TimoHP8
Objawy możliwej usterki układu ciśnienia doładowania w 2014 Renault Fluence Diesel
Niestabilny silnik
Głośne syczenie przy przyspieszaniu
Gwizdanie
Czarny dym z układu wydechowego przy przyspieszaniu
Utrata mocy silnika
Szarpanie przy przyspieszaniu
Świeci się lampka kontrolna silnika
Zgaśnięcie na biegu jałowym
Drgania na biegu jałowym
(Przetłumaczone z Niemiecki)
4 komentarz(e)
Hej, dziękuję za szybką odpowiedź. Jasne, to mi pomaga. Zastanawiałem się nad naprawą wszystkiego samodzielnie, ale może faktycznie lepiej oddać auto do warsztatu. Cieszę się, że Twój samochód znów działa dobrze. Czy pamiętasz, ile zapłaciłeś wtedy za naprawę? Czy od tego czasu wystąpiły dalsze problemy, czy wszystko poszło gładko? Dziękuję!
(Przetłumaczone z Niemiecki)
Hej, cieszę się, że mogłem Ci w czymś pomóc. Pamiętam, że wydałem prawie dokładnie 1070 euro na naprawę uszkodzeń mechanicznych turbosprężarki. Jasne, nie było to problemem, ale od tego czasu mój samochód znów działa płynnie. Na początku też byłem sceptyczny co do tego czy to dobry sposób, jednak po naprawieniu przez mechanika usterki w układzie ciśnienia doładowania wszystkie problemy zniknęły. Nie ma już szarpania ani syczenia, a także gwizdania. Cóż, szczerze mówiąc, od tego czasu wszystko było świetnie, nie było już żadnych problemów. Zatem głowa do góry i zabieraj się do warsztatu! Naprawdę warto. Powodzenia!
(Przetłumaczone z Niemiecki)
Hej, bardzo dziękuję za pomoc i wyjaśnienia! 1070 euro to sporo pieniędzy, ale jeśli auto będzie później jeździć sprawnie, to wydaje się, że warto. Na pewno teraz pojadę do warsztatu i to sprawdzę. Trzymajcie kciuki, żeby u mnie wszystko poszło tak gładko, jak u Was. Jeszcze raz dziękuję za rady i podzielenie się swoimi doświadczeniami. To naprawdę mi pomogło! Do widzenia i wszystkiego najlepszego!
(Przetłumaczone z Niemiecki)
Niech nasi mechanicy ci pomogą!
Chcesz dowiedzieć się więcej o swoim samochodzie?

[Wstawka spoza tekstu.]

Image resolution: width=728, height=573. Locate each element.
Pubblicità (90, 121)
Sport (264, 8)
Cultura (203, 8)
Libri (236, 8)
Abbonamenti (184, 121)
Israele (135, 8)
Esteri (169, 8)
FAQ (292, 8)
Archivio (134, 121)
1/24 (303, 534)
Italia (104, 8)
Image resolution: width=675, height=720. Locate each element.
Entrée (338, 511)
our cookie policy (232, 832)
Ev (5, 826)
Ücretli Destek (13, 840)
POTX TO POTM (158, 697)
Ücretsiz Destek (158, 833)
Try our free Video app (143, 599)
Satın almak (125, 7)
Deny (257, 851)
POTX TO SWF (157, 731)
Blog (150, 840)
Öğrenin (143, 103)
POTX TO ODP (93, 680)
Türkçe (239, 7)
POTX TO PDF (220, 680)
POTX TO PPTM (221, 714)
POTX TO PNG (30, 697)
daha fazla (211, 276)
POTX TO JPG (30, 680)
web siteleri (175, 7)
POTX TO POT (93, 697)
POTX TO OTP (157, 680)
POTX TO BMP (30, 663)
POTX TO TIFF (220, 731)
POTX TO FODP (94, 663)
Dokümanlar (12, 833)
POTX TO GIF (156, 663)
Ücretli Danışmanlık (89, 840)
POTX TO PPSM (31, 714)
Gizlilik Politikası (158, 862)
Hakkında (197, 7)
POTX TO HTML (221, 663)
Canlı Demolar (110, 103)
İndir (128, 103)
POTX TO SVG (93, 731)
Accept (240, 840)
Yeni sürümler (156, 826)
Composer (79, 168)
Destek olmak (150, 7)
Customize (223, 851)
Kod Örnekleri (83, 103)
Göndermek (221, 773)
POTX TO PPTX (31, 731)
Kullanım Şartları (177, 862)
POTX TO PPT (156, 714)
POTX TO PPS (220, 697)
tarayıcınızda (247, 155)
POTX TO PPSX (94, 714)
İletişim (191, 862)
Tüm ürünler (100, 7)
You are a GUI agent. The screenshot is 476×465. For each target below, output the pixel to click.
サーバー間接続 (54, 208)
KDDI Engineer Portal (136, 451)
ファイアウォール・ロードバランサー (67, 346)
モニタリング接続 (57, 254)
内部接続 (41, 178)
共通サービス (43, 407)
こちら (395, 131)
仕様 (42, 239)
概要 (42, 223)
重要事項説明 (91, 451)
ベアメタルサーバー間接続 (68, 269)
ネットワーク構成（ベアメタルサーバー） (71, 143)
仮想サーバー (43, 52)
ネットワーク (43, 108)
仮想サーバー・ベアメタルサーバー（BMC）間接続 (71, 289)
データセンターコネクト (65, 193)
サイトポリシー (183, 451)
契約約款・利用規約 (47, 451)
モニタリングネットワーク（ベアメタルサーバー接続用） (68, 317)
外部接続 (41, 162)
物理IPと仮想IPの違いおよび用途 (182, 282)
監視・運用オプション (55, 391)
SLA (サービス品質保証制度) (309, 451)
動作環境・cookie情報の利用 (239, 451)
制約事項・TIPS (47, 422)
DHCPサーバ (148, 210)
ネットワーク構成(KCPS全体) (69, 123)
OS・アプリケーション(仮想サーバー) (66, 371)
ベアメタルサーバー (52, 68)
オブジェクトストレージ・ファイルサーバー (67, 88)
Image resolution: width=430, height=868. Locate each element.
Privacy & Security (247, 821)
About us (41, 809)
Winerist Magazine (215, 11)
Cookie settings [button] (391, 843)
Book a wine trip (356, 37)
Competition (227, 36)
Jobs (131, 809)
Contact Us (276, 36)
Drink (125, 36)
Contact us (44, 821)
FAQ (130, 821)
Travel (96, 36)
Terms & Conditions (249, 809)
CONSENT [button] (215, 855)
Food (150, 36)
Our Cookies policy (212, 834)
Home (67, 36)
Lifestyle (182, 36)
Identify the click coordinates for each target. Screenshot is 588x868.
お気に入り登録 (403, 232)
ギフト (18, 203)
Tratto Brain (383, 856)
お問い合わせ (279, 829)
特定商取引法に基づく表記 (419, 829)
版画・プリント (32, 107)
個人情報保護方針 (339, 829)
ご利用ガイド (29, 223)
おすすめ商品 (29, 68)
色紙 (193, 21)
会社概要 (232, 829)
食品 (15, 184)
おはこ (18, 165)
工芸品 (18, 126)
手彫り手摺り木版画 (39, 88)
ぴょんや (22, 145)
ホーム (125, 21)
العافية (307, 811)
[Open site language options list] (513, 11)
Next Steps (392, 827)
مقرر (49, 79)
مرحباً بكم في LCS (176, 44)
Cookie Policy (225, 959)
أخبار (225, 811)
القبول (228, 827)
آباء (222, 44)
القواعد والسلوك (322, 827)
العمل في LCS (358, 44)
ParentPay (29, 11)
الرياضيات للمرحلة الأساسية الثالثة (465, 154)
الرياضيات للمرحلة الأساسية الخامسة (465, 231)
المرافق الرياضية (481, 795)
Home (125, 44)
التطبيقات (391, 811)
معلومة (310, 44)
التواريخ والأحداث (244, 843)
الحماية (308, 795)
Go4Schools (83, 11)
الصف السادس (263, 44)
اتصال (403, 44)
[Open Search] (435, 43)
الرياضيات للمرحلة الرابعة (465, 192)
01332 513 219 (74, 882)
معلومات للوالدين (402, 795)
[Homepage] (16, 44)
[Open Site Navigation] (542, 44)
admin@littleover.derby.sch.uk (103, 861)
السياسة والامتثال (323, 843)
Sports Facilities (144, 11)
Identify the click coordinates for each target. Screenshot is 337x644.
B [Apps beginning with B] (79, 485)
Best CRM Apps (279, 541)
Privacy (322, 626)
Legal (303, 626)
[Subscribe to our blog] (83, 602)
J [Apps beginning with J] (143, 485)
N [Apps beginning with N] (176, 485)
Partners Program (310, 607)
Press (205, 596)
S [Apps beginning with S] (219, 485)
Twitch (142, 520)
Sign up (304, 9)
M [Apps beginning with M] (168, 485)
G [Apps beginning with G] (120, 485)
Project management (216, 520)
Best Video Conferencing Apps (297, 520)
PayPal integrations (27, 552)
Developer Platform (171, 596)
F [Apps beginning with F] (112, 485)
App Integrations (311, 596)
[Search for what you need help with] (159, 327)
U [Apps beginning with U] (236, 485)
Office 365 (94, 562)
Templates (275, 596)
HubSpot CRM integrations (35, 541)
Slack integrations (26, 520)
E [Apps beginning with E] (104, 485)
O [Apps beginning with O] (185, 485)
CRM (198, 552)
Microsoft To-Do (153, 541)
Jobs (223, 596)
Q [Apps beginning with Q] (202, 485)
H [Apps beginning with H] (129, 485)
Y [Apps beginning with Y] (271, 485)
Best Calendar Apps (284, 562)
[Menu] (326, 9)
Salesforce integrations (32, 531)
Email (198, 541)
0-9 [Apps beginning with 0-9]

Pobierz Carly Scanner i aplikację już teraz
Sprawdź aktualne oferty
Hej, więc było bardzo podobnie z moim Renault Mégane z 2011 roku. Ten sam czarny dym przy przyspieszaniu, bardzo słaba moc silnika i ten cholerny gwizd też był. Już miałem ochotę wyrzucić samochód! Mimo wszystko zaniosłem go do warsztatu i stwierdzili mechaniczne uszkodzenie turbosprężarki. Zgadłeś poprawnie, mój układ ciśnienia doładowania też był uszkodzony. Tak, to był poważny problem – a nie tylko nowy filtr powietrza czy coś w tym rodzaju. Następnie ponownie uruchomili turbosprężarkę i od tego czasu było cicho. Żadnego szarpania, żadnego syczenia, żadnego gwizdania. Znów działa jak jeden. Wiem, że to brzmi jak wielka sprawa, ale nie spuszczaj głowy. Zabierz samochód do warsztatu i niech go obejrzą. Miejmy nadzieję, że uszkodzona jest tylko turbosprężarka – jest to denerwujące, ale da się rozwiązać. Powodzenia!